Forbes is right to say that tax rates at such levels are taken for political reasons: they are popular amongst those who would not be affected (ie, most Scots). Same with Starmer's proposed tax on private schools and non-doms. But none of these taxes are expected to raise much in the way of actual money due to the side-effects. It's especially hard for Scots as they are already losing high-skilled workers to England. This will be accelerated by a regime that seems to penalise success - Scotland's effective tax rate now hits 84.5 per cent in some cases, as Ross Clark recently outlined.
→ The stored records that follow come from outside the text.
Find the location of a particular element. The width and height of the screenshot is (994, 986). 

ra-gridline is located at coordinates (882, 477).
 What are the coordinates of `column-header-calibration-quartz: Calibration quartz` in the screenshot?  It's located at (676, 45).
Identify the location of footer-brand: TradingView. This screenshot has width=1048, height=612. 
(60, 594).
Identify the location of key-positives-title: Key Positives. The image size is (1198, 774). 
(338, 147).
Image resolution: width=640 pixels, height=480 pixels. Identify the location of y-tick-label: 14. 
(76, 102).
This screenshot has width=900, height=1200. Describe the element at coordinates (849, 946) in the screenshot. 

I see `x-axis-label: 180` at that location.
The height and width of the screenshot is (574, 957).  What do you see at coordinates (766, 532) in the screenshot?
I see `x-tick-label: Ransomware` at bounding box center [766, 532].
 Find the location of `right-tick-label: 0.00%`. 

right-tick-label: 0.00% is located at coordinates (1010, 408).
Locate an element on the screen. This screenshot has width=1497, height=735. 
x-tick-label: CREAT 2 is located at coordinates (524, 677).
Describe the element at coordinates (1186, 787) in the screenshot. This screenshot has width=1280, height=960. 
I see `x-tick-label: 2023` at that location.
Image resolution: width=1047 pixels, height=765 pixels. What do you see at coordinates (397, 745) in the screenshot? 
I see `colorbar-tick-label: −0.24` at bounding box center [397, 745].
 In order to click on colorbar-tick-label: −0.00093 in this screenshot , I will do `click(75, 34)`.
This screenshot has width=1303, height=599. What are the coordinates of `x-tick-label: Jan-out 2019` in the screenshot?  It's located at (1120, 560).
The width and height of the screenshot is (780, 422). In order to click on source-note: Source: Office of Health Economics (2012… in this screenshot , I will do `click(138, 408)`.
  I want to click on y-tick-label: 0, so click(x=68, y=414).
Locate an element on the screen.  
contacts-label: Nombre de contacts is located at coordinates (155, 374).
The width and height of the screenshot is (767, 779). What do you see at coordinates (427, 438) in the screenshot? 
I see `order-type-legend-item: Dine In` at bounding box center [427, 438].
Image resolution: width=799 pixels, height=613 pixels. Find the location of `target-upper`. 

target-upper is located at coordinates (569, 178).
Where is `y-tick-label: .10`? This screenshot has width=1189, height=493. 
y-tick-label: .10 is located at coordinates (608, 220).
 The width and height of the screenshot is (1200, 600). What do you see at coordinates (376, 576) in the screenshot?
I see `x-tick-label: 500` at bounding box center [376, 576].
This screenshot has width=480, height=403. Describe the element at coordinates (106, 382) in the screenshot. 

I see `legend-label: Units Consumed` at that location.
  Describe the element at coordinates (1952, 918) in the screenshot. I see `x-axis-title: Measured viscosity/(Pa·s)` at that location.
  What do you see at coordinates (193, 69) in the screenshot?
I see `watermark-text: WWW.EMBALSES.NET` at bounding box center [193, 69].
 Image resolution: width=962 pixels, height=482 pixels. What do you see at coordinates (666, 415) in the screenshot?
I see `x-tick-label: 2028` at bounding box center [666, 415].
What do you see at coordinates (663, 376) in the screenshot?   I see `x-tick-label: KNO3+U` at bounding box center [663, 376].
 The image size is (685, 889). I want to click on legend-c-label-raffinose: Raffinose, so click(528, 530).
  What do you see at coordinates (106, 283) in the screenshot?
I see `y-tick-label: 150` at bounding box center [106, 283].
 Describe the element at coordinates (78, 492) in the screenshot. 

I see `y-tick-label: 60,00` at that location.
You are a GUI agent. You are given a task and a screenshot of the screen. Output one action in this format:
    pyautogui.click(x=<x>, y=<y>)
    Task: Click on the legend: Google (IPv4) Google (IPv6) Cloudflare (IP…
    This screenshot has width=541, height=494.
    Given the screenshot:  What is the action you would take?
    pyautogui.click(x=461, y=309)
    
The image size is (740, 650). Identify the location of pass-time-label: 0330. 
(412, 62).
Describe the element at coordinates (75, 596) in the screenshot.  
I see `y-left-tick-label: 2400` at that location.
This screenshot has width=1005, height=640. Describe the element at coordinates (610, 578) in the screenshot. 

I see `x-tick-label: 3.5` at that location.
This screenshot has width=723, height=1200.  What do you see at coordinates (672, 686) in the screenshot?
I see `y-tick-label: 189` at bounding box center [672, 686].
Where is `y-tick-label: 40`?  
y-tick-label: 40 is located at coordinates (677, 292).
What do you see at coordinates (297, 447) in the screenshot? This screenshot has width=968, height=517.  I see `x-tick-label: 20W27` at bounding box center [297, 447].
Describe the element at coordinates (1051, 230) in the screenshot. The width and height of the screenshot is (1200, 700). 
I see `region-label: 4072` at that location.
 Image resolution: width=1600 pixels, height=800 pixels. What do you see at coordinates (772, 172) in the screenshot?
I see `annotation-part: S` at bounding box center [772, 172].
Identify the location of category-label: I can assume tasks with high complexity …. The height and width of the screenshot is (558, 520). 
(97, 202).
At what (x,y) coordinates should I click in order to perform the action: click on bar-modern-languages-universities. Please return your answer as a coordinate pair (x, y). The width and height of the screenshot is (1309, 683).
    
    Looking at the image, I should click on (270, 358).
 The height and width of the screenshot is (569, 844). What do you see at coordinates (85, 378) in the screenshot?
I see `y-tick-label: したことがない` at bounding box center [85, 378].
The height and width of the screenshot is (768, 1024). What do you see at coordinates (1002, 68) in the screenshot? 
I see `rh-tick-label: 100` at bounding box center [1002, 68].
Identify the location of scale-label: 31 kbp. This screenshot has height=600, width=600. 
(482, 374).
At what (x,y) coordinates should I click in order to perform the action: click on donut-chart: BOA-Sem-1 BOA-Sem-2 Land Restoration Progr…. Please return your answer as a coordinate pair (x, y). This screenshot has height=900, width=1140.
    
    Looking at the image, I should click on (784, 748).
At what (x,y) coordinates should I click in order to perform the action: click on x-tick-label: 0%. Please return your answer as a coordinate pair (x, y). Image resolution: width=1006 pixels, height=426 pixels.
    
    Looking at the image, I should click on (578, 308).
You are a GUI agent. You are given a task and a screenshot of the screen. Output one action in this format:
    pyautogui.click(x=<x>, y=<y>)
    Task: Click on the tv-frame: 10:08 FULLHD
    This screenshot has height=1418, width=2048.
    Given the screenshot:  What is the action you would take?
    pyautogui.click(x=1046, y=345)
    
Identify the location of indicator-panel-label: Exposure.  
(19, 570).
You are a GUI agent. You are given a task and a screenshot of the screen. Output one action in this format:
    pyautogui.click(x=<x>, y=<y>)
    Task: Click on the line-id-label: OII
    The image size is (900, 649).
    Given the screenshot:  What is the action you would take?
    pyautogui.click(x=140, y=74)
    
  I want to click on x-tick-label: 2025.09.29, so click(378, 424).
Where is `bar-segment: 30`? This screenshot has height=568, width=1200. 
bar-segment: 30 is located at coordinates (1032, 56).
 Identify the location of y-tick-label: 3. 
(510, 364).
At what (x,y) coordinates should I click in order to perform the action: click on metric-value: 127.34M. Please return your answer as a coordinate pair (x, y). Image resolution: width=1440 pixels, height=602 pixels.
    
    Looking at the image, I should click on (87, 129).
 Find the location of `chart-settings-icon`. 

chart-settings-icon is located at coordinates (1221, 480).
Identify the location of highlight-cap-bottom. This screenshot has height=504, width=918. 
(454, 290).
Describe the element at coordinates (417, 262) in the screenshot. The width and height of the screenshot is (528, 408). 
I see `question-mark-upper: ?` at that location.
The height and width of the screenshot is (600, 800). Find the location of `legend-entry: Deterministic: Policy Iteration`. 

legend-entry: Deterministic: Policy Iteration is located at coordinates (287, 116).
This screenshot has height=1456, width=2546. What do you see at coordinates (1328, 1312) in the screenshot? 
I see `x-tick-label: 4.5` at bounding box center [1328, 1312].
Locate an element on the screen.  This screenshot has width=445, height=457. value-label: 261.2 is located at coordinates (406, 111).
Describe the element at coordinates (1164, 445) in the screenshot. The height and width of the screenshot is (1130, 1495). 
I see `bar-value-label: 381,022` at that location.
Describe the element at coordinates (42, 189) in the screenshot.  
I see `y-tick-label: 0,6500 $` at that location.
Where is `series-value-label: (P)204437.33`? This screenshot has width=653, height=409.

But what Kate Forbes says about needing more people (and a bigger tax base) cuts to the heart of things and captures what I think will be the debate of the future. It dovetails with a point we make in the leading article of The Spectator this week. The number of taxpayers is entering permanent decline. Every country in Europe is now forecast to lose working-age population due to the low birth rate. The exception is England where high migration levels will increase the tax base. A big influx has its challenges but they are easier to fix than falling population and birth rate, a problem described as 'existential' by the Japanese and to which to country has a solution.
Like Forbes, I’m from the Highlands and its story for generations has been one of depopulation. This is reflected the art, the music and – thanks to Glasgow’s Herald newspaper last week – a series of articles on the problem. The debate up there is the exact opposite of the "Britain is full" argument that dominates much of England's current debate. The population of Scots is predicted to peak in four years time and then enter terminal decline.
Soon, more countries will soon start to share the depopulation problem – and the conversation will turn to how best to compete for people. Cutting tax and letting people better build their lives through their work will be a tool that, I suspect, Scotland and the UK will have to use before too long.